En el Caribe, el teleférico de Santo Domingo, en la República Dominicana, se consolidó como un caso de integración social. Con un recorrido cercano a los 5 kilómetros, conecta barrios históricamente aislados con la red del metro y cruza el río Ozama, resolviendo una barrera urbana estructural. Su implementación mejoró los tiempos de viaje y amplió el acceso al empleo formal, además de generar impacto en la valorización del suelo.
Brasil presenta varios antecedentes. El más emblemático es el Bondinho del Pan de Azúcar en Río de Janeiro, con un recorrido de aproximadamente 1,4 kilómetros.

Aunque turístico, demuestra la durabilidad del sistema. Más relevante en términos urbanos fue el Teleférico do Complexo do Alemão, también en Río, con unos 3,5 kilómetros, que llegó a conectar comunidades vulnerables con la red ferroviaria. En Salvador, el Elevador Lacerda cumple una función similar de integración entre niveles urbanos.
Otros casos refuerzan la tendencia. El Metrocable de Medellín, en Colombia, fue pionero en integrar teleféricos al transporte masivo, con líneas que superan los 4 kilómetros y conectan barrios de ladera con el metro. En Caracas, Venezuela, el sistema Metrocable tiene un recorrido cercano a los 2,1 kilómetros y cumple una función similar.

En Europa, Londres, en Inglaterra, incorporó un teleférico urbano que cruza el Támesis en un trayecto de alrededor de 1 kilómetro. Ankara, en Turquía, desarrolló una línea de aproximadamente 3,2 kilómetros. También se suma Koblenz, en Alemania, donde el sistema se integró a una ciudad histórica con bajo impacto ambiental. Además, hay varios en Asia y Oceanía también.
El rol de la tecnología austríaca
Doppelmayr, la firma detrás de la nueva proeza, domina el mercado global gracias a la innovación en sistemas de seguridad y capacidad de transporte. Desde la compañía explicaron que las cabinas de última generación cuentan con sistemas de comunicación interna, ventilación optimizada y conexión de datos para los pasajeros. La construcción exigió un diseño de torres capaz de resistir la actividad sísmica de la región, lo que implicó un desarrollo de ingeniería civil de alta precisión en cada cimentación.

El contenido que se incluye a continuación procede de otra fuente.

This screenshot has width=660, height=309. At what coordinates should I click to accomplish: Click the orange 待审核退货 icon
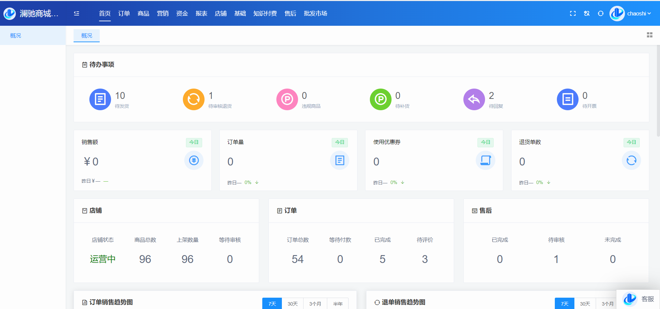click(x=194, y=100)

La sostenibilidad es otro eje central. A diferencia de los sistemas basados en combustibles fósiles, el teleférico funciona con energía eléctrica, lo que reduce las emisiones contaminantes y la contaminación sonora en los barrios que atraviesa. Para el sector de la construcción, esto representa una ventaja competitiva en la búsqueda de ciudades más habitables.
Un cierre hacia el futuro urbano
La inauguración de este tramo no es el final de un trayecto en «tierra azteca», sino el inicio de una nueva etapa para el transporte metropolitano. La capacidad de este sistema para mover hasta 3.000 pasajeros por hora en cada dirección garantiza una descongestión real de las rutas terrestres.

Un dato de alto valor para cerrar el análisis: según estudios de movilidad urbana en Latinoamérica, la implementación de sistemas de cable en zonas de difícil acceso puede incrementar el valor de las propiedades cercanas a las estaciones entre un 15% y un 25% en los primeros cinco años de operación.
Este proyecto, por su magnitud y longitud récord, se encamina a ser el caso de estudio más relevante de la década para urbanistas y desarrolladores inmobiliarios. El cielo es la nueva frontera de la vivienda y la productividad urbana.